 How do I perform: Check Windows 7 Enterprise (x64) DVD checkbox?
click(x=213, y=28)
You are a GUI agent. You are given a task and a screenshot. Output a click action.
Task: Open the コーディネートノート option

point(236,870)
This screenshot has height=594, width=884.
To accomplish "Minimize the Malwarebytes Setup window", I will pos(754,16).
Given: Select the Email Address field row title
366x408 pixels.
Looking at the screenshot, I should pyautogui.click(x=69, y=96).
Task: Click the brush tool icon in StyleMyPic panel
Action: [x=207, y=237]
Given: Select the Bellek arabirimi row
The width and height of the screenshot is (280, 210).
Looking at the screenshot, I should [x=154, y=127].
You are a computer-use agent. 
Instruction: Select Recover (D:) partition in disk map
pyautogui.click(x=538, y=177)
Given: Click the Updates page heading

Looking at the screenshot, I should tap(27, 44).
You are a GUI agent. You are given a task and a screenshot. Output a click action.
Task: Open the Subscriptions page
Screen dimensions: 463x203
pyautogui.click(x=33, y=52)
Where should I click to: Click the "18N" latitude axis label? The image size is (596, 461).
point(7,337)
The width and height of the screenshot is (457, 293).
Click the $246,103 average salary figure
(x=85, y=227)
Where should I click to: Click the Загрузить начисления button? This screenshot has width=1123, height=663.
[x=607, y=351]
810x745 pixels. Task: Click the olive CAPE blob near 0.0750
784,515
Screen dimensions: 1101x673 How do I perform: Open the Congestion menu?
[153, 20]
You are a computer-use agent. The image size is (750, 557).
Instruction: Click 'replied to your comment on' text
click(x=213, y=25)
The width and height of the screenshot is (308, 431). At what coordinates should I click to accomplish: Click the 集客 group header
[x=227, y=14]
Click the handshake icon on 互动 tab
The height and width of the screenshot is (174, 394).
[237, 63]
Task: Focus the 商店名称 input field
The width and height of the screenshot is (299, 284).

====

Task description:
Reproduce the listing above exactly from the line containing "Task: Focus the 商店名称 input field" through its last line, with both of those lines included.

Answer section:
Task: Focus the 商店名称 input field
The width and height of the screenshot is (299, 284).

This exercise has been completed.